How to cite this URL:
Muthane U. Predictive genetic testing in Huntington's disease. Ann Indian Acad Neurol [serial online] 2011 [cited 2019 Jun 19];14, Suppl S1:29-30. Available from: http://www.annalsofian.org/text.asp?2011/14/5/29/83098


Huntington's disease (HD) is an Autosomal Dominant Disease having a varying age at onset. There is no epidemiologic data on the prevalence of HD in India. However, among immigrants from the Indian subcontinent to Britain, there were 22 patients with HD in a population of 1.26 million, giving an age-adjusted prevalence rate of 1.75 per 100,000 population. [1] In a study of genetically confirmed HD patients from India, adult onset HD was found to be more common than Juvenile HD (below 20 years). HD commonly presents as chorea (88.5%) or with psychiatric symptoms (11.5%). [2]
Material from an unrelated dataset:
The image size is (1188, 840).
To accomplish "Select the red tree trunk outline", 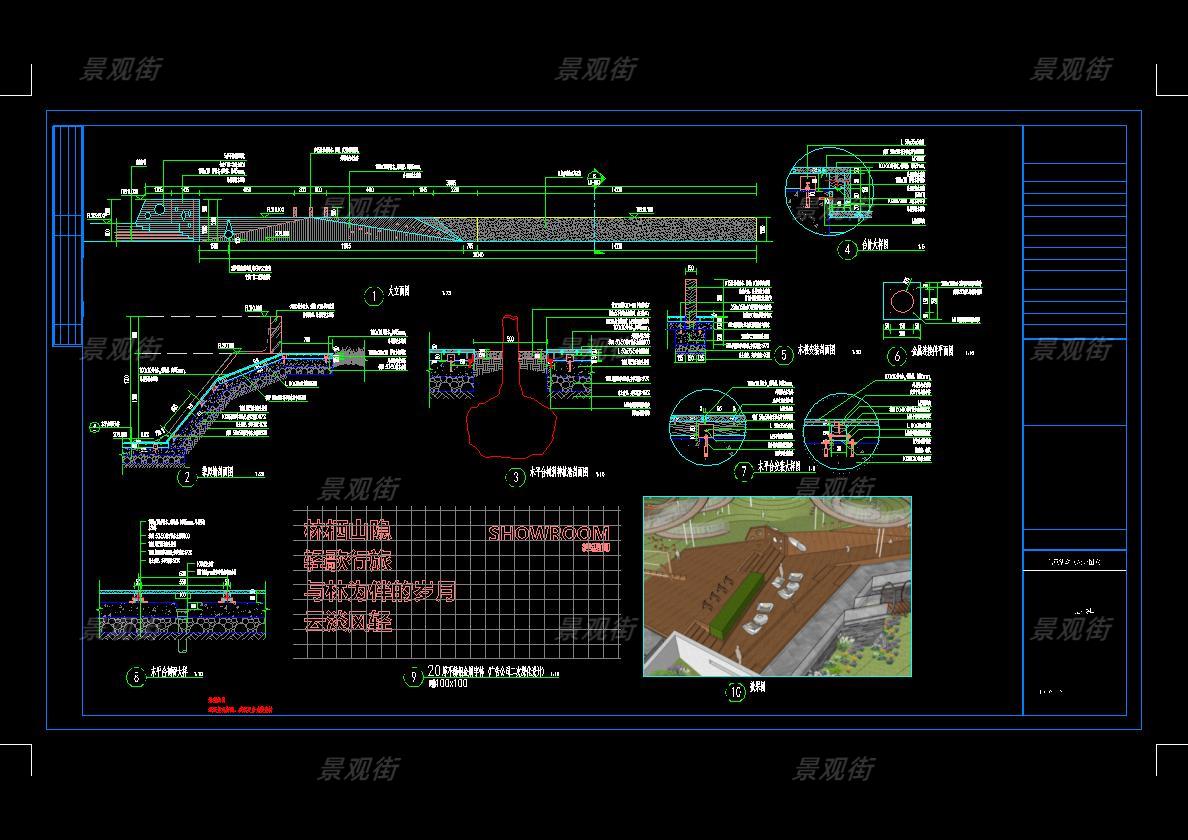I will pos(509,400).
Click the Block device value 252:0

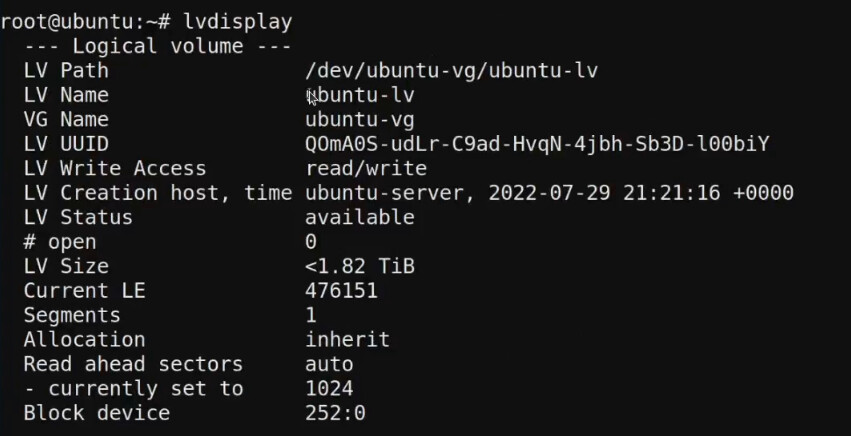pyautogui.click(x=335, y=413)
The gene for HD is larger than normal. If an affected parent has one normal-sized copy of the gene and one larger-sized copy, there is a 50% chance of the child getting half of the large-sized genetic material. Thus, every pregnancy has a 50:50 chance or "1 in 2 chances" of developing this disease. If one has the faulty gene they will at some stage develop the disease. However, if one inherits the "good" gene, they will not develop the disease and will not pass the defective gene to their children. If one parent has one normal copy of the gene and another a large-sized copy, there is a 50:50 (or 50%) chance to get HD each time a child is born. Although the gene is present, the symptoms of HD appear in the 2nd or 3rd decade and sometimes, even later in life.

Genetic testing confirms the clinical diagnosis of HD and predicts if a family member is at risk and is thus likely to develop the disease in the future. Patients and others at risk have expanded CAG repeats. It is important to discuss the pros and cons with the family members or the concerned individual before predictive testing. It is essential to tell them that if testing shows that they carry expanded repeats they could develop neurologic or psychiatric symptoms at any age. It is a dilemma to test or not-to test as it involves ethical issues that an individual has to cope in which a test result will tell about his likelihood of developing a progressive neurologic disease that has no known treatment.

Early identification of diseases, such as HD, that appear later in life will help employing strategies to prevent their appearance or delay their progression. The former is dependent on individual preferences and coping styles and the latter depends on several complex interacting causes. The following reasons stress the utility of genetic testing. [3] The treatment of HD is mainly symptomatic.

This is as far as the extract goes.